My heart raced. I lay dead still, hoping my daughter wouldn’t be too upset when she heard the report of her father being eaten. My hand hurt, and I discovered I had fished a little can of anti-doggie spray out of a bag I kept near and was squeezing it tightly. The bear stopped and began to scrape a tree, making machine-like grinding of wood sound. It moved on to a tree very close to my lean-to. The ground trembled as it walked by, and its nose zipped back and forth across the canvas as it snuffled and sniffed. An odor wafted into my shelter that was the strange combination of sweat and shit and the sweetness of decayed meat. Then, I panicked, held my breath, and clenched all my muscles even tighter. The ends of the lean-to were open, ready to be pawed under for roots and bugs like any other overhang! Plus, the fuzzy ball of my stocking cap was hanging out of the end of the lean-to like a big, red marshmallow.
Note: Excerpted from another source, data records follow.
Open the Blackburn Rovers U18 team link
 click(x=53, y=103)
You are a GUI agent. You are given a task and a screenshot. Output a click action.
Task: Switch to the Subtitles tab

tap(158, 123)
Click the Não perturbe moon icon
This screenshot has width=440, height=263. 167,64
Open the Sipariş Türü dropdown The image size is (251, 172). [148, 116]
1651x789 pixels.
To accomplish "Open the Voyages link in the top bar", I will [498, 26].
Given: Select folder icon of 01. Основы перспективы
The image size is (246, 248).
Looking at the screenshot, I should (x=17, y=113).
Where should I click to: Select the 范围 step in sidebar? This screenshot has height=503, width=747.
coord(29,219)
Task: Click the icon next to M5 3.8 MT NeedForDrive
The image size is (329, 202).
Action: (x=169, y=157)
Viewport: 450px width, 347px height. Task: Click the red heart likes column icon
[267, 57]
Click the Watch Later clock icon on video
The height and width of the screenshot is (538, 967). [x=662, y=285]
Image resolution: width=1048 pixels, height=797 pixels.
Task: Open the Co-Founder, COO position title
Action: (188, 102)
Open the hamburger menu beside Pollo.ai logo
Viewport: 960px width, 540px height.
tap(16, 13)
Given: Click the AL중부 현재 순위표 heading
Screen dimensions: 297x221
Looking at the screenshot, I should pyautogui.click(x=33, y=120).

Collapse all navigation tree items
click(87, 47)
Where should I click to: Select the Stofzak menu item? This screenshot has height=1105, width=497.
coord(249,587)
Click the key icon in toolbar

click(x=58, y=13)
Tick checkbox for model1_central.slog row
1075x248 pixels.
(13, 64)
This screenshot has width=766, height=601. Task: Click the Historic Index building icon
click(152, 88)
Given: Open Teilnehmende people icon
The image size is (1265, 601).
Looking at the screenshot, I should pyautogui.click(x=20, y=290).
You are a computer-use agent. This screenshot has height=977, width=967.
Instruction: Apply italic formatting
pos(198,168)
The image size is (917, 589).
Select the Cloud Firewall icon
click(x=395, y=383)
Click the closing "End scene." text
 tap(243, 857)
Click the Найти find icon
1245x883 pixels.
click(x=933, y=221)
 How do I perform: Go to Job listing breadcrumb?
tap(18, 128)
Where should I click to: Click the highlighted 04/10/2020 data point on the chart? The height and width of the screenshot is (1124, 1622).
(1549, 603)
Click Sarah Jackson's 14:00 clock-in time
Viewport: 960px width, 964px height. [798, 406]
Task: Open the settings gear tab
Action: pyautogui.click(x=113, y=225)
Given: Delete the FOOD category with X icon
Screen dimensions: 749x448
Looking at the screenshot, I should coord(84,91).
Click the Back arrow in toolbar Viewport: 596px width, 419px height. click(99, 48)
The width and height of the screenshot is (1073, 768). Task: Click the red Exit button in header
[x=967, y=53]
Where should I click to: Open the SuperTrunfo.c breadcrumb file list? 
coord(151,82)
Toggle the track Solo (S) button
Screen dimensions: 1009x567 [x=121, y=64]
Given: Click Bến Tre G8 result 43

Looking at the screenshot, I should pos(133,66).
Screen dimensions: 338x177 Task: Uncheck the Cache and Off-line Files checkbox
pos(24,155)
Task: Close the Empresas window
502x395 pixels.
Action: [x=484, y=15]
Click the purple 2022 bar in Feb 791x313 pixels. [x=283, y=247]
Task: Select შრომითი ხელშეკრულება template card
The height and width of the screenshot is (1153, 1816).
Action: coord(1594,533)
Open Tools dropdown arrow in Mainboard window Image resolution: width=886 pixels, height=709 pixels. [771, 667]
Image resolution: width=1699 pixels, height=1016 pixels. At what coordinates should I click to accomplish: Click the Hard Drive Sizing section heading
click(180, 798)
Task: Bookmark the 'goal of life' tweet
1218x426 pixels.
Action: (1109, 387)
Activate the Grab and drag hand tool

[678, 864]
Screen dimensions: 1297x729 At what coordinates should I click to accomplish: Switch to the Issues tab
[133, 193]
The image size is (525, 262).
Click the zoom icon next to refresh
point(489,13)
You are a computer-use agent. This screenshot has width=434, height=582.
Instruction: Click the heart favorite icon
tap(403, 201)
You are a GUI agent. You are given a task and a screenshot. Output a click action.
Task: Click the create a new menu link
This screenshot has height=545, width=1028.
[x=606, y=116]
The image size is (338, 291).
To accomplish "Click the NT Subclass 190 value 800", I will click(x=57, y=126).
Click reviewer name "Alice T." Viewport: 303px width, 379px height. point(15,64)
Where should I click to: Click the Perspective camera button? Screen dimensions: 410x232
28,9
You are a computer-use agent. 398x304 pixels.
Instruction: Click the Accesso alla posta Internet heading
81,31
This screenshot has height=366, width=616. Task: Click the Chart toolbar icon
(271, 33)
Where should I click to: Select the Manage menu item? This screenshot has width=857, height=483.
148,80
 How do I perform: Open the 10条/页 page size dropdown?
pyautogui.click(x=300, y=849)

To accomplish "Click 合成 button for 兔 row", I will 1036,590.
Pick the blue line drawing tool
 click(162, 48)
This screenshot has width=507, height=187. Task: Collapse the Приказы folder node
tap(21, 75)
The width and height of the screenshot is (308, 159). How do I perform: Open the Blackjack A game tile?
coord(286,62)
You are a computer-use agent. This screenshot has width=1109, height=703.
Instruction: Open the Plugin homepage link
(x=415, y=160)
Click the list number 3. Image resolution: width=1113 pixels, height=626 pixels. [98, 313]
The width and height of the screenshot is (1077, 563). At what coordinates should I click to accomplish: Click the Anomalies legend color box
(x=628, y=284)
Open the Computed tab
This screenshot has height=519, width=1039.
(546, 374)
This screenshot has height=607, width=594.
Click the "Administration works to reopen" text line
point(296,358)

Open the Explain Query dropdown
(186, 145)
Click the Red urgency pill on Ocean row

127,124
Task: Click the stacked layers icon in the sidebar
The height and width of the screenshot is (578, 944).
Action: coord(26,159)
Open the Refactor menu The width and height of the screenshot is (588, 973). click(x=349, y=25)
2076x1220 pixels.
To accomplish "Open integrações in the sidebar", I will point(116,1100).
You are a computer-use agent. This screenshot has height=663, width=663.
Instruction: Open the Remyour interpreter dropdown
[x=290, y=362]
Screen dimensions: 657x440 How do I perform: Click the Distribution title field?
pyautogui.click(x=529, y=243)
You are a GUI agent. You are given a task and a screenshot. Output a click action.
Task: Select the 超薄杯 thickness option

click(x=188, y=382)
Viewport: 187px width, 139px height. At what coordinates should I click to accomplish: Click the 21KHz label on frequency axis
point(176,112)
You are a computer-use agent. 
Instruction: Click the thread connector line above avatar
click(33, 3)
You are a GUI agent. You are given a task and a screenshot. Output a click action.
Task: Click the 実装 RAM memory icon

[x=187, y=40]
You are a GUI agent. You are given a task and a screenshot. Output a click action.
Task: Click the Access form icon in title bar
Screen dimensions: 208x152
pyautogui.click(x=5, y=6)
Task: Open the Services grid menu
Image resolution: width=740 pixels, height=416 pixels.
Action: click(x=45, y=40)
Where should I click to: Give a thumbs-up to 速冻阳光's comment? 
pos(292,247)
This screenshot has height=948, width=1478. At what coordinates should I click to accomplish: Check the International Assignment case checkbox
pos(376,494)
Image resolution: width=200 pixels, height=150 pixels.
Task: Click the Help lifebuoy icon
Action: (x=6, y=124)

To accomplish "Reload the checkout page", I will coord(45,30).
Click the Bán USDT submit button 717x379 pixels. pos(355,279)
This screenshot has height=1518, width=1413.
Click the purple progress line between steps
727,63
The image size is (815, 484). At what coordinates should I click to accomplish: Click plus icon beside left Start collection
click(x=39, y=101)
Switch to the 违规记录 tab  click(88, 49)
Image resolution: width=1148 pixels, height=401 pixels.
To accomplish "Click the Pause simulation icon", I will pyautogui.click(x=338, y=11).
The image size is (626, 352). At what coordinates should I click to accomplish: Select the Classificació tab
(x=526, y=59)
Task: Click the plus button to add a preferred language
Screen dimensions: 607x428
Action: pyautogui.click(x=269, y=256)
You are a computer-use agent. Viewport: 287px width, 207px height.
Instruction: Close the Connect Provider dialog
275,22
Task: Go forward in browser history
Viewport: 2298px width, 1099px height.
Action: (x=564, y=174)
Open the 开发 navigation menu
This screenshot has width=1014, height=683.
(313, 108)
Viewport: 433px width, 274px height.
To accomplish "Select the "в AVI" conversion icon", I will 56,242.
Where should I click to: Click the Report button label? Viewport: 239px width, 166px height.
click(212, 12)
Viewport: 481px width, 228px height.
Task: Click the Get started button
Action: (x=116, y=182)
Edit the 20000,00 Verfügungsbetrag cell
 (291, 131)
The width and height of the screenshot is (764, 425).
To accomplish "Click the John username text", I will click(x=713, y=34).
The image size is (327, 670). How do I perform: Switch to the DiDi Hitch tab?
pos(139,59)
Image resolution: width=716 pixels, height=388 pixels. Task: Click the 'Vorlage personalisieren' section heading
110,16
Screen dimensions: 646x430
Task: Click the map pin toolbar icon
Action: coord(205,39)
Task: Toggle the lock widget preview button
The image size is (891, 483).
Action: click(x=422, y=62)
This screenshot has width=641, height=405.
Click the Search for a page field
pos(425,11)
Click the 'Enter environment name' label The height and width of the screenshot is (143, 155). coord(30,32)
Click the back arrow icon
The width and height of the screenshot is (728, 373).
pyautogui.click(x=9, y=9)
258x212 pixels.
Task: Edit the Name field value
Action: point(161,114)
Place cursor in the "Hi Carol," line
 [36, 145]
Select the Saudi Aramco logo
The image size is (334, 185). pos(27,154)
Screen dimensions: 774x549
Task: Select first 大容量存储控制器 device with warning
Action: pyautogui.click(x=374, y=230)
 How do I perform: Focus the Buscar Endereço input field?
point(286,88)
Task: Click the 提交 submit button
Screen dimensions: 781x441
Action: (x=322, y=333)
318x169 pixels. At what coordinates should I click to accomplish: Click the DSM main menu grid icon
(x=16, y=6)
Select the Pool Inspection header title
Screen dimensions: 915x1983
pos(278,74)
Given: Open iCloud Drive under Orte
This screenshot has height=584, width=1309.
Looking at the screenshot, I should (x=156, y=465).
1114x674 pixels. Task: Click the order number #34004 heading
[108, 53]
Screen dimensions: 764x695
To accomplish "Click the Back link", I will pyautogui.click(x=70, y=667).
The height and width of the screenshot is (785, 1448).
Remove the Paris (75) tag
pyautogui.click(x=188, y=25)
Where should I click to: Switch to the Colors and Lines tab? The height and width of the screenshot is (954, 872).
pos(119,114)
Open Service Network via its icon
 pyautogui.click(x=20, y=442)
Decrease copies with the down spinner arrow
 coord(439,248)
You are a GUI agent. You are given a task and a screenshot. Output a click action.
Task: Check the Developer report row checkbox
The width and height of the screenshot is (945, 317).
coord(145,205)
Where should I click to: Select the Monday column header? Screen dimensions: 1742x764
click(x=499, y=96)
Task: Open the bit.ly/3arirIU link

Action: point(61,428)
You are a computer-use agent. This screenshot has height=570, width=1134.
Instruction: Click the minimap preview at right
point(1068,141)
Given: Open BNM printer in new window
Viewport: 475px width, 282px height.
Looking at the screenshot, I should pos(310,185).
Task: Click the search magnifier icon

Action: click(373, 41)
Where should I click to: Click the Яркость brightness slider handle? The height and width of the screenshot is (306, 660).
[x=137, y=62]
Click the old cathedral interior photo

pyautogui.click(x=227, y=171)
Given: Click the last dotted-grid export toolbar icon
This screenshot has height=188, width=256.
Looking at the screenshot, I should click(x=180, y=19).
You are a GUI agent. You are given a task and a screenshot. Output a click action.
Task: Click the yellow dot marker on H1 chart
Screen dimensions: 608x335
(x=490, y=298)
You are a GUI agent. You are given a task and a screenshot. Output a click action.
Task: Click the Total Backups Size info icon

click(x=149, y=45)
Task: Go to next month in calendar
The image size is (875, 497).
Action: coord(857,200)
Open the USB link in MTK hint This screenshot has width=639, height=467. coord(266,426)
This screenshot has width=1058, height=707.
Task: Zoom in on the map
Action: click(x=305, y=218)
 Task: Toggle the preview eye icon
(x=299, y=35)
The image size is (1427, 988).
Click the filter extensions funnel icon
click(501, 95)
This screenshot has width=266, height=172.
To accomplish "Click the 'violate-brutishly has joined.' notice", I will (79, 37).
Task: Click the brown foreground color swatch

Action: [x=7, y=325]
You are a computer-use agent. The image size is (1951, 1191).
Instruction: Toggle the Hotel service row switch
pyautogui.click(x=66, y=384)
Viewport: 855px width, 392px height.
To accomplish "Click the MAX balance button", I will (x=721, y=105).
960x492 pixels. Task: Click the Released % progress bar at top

Slowly, methodically, the bear moved on, scraping two more trees on its way down to the stream in the next ravine. It flipped stones with loud crashes that diminished as it moved back up the hill. I stayed in that tightly closed fetal position for a long time. As I fell asleep again, I promised to get the hell out of there at dawn. Soon, there came a machine gun-like pounding up the hill near my pack. I had no idea what it could be, and I scrunched back into a tight ball, just in case. I lay there a long time, in and out of sleep as the sound started and stopped again. Soon, I didn’t even fall asleep, worried about what it was and when it would just quit and go away. Don’t these animals know all I need is a little sleep? Finally, with dawn twilight, I rose slowly, peeped over the side of the lean-to in the direction of the sound.
I spent the next week or so seeing the tourist sites of the park. People gave me rides from one attraction to another. I wound up in Mammoth Hot Springs at a campground with a man from Germany on a bike, a woman camping alone, and two brothers—Craig and Jeff Bedard—who are still friends of mine today.
I’ve been back to the park two times with my daughter Sydney. She even worked one summer in the park with the concessionaire. She is looking forward to going to the park as much as I do.
We will meet my good friend Pat O’Kelley and his kids. We will be tent camping and won’t get off into the backcountry but for day hikes. But there is plenty to do and we will be there for a week. A week of course, is not long enough. But it will have to do for now.
I don’t look forward to getting sniffed up by a bear. Nor do I treasure getting within twenty feet of a bison or a moose. I’ve done those things. But if it happens again, I won’t complain. I’ll be in Yellowstone with my kids, the luckiest guy in the world.